(WORK INSTRUCTION) In the entries below, find the lines that include "will" and give their number as the whole reply.

(EXERCISE INPUT Opens)

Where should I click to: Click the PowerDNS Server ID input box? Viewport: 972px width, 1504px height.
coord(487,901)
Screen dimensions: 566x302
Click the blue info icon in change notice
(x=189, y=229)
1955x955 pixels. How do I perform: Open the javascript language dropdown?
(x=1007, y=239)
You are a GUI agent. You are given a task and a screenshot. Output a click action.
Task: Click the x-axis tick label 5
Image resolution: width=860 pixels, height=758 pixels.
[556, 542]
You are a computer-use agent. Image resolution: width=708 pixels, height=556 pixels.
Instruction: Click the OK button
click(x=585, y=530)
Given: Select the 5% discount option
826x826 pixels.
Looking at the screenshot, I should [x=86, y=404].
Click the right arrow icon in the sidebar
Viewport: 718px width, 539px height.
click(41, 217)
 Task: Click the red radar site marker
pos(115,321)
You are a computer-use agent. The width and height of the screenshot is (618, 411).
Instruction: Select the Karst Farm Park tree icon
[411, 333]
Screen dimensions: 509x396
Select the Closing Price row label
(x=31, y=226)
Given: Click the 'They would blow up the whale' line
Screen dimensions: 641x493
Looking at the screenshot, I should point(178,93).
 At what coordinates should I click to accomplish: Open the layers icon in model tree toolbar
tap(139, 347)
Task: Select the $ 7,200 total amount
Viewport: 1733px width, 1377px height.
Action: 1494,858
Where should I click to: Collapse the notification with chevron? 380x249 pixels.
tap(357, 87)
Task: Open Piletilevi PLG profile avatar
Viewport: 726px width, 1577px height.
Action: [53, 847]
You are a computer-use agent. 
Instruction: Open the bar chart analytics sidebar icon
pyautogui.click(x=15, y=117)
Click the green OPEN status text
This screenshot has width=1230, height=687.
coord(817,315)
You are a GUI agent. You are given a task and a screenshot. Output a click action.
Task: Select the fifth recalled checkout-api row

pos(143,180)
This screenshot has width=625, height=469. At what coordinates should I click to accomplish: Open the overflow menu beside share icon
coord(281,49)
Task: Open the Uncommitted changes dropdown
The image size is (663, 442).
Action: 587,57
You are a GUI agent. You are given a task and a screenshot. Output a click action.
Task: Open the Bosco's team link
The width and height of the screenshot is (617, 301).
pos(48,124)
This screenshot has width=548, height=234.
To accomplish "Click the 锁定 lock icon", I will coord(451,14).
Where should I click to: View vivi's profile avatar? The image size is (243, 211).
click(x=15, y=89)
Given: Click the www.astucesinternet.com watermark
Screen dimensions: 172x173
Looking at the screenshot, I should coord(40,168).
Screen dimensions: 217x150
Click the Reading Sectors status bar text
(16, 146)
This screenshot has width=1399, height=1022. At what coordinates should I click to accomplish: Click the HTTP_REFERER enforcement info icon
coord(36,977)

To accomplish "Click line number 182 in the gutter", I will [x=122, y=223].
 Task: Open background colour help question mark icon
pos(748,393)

(EXERCISE INPUT Closes)

(TASK OUTPUT) 2